Solitary rectal ulcer syndrome is an uncommon rectal disorder that can present with bleeding, passage of mucus, straining during defecation, and a sense of incomplete evacuation. The lesion was first reported in 1829 , but its clinical manifestations and histopathology were not described until 1969 . Because it is rare, its incidence is uncertain, but has been estimated in one study to be 1 in 100,000 . In one retrospective study of 80 patients, the median age was 48 years with a range of 14 to 76 years . Men and women appear to be affected equally although gender differences have been suggested in various reports.
The name of the syndrome is misleading, since patients can often present with lesions that are neither solitary nor ulcerated. The lesions are located in the anterior rectal wall within 10 cm of the anal verge in the majority of patients .

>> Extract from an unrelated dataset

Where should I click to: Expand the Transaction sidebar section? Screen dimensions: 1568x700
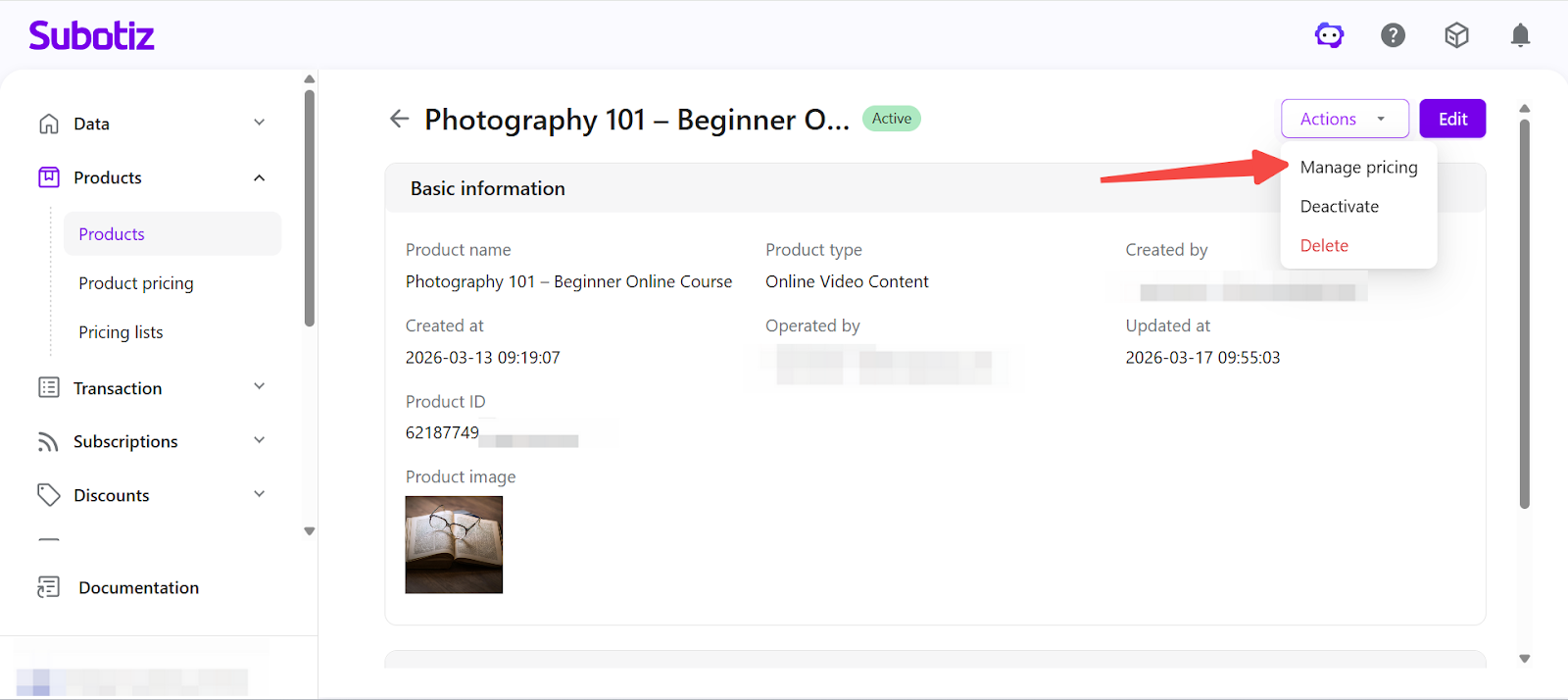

Endoscopic and radiologic findings vary and can include mucosal ulcerations, polypoid and mass lesions (mimicking rectal cancer ), or simply erythema. As a result, misdiagnosis is common. In one study, as many as 26 percent of patients had been initially diagnosed incorrectly, most commonly as having a nonspecific ulcer, inflammatory bowel disease, or adenomatous changes .
Symptoms are variable or may be absent [6-8]. In an illustrative series the most common symptoms were rectal bleeding (56 percent), straining (28 percent), and pelvic fullness (23 percent) . Mucous discharge, incontinence, tenesmus, and pain were less frequently described.
The pathogenesis of the solitary rectal ulcer is incompletely understood. However, a number of factors appeared to have a causative role in individual reports. It is possible that different etiologies may contribute to the development of the final lesion.